▶ What needs to be done:
Each entry needs to be repeated exactly, with nothing added or removed.

▶ Input data:
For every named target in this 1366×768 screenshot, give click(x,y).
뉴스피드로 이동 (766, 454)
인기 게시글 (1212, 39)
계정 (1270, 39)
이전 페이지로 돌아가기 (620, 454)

▶ Task output:
For every named target in this 1366×768 screenshot, give click(x,y).
뉴스피드로 이동 (766, 454)
인기 게시글 (1212, 39)
계정 (1270, 39)
이전 페이지로 돌아가기 (620, 454)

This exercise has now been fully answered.